As far as I am aware there is no domestic knitting machine capable of doing cables automatically. They are all done manually as far as I know.


----------



## KateWood (Apr 30, 2011)

Sorry, you'll have to use your transfer tools and cross those stitches yourself. Even a garter carriage isn't capable of this hand manipulated technique. 
Have you seen this video yet? 




It's helpful with multiple or large cable patterns...


----------



## kirsten11 (Feb 6, 2013)

Thanks for that. I suspected that it was asking to much to expect my machine to cable as well! I had been put off by anything but the smallest cable using every needle. But that video on youtube is invaluable. That is exactly what i needed to see.


----------



## susieknitter (Jul 14, 2011)

You can do Magic Cables. These are tuck stitch patterns with only a very small amount of hand tooling.

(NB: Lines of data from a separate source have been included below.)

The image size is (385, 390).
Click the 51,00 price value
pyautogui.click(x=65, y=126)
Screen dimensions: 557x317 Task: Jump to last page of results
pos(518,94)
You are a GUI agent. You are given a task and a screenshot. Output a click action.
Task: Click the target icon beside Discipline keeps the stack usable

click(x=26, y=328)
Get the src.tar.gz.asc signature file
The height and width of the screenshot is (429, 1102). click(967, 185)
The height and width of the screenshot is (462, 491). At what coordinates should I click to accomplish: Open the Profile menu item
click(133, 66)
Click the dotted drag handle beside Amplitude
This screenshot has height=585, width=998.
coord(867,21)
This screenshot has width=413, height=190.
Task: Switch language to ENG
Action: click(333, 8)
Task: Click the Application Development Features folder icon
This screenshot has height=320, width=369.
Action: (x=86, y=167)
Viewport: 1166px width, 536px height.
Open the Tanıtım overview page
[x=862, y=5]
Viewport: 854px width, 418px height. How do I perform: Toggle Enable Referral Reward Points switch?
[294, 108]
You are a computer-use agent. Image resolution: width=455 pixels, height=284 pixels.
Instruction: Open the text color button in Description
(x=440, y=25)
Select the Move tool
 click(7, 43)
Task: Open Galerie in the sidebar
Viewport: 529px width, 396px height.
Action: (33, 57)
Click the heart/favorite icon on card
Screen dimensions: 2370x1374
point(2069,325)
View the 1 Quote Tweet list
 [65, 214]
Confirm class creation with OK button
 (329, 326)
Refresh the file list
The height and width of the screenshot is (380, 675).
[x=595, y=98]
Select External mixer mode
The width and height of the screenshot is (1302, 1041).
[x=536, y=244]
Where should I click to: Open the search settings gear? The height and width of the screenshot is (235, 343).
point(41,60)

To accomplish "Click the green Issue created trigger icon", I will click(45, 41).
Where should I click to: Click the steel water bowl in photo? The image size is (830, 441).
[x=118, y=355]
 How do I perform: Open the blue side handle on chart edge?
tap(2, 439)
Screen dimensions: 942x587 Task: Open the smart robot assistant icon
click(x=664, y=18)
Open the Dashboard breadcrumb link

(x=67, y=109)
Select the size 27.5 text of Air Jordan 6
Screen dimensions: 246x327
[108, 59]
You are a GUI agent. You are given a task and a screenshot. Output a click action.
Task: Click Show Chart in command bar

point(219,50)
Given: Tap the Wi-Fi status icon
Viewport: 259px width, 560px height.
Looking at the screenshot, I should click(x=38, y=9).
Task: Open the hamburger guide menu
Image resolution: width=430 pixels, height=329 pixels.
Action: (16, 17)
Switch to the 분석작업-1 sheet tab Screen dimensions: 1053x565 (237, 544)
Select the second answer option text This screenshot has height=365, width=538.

The following is a link to them.
http://www.magiccables.com/

Two of the sweaters I did on the following are Magic Cable. 
http://www.knittingparadise.com/t-64358-1.html


----------



## kirsten11 (Feb 6, 2013)

Thanks Susie,
Your sweaters are beautiful! I had a look at some so called magic cables on youtube and i felt that that method was not for me. However your link is a different method again (i think) I guess you buy a pattern which then describes a method? Rather than buying a lesson...... Looks interesting and I love a tuck stitch.


----------



## MarieDe (Mar 27, 2011)

well, there are faux cables that could be made with only a punchcard with little or no hand manipulation. Its an old publication: "Ricki Mundstock's Magic Cables". Not sure if it is still out there, but worth looking around for. I've used the patterns years ago and loved the results and the instructions are clearly detailed and the product looks lovely. Good Luck


----------



## susieknitter (Jul 14, 2011)

kirsten11 said:


> Thanks Susie,
> Your sweaters are beautiful! I had a look at some so called magic cables on youtube and i felt that that method was not for me. However your link is a different method again (i think) I guess you buy a pattern which then describes a method? Rather than buying a lesson...... Looks interesting and I love a tuck stitch.


Yes you buy the patterns. I don't use the actual garment pattern I just use the stitch patterns. They are quite quick and easy to do, and well worth having a go at doing.


----------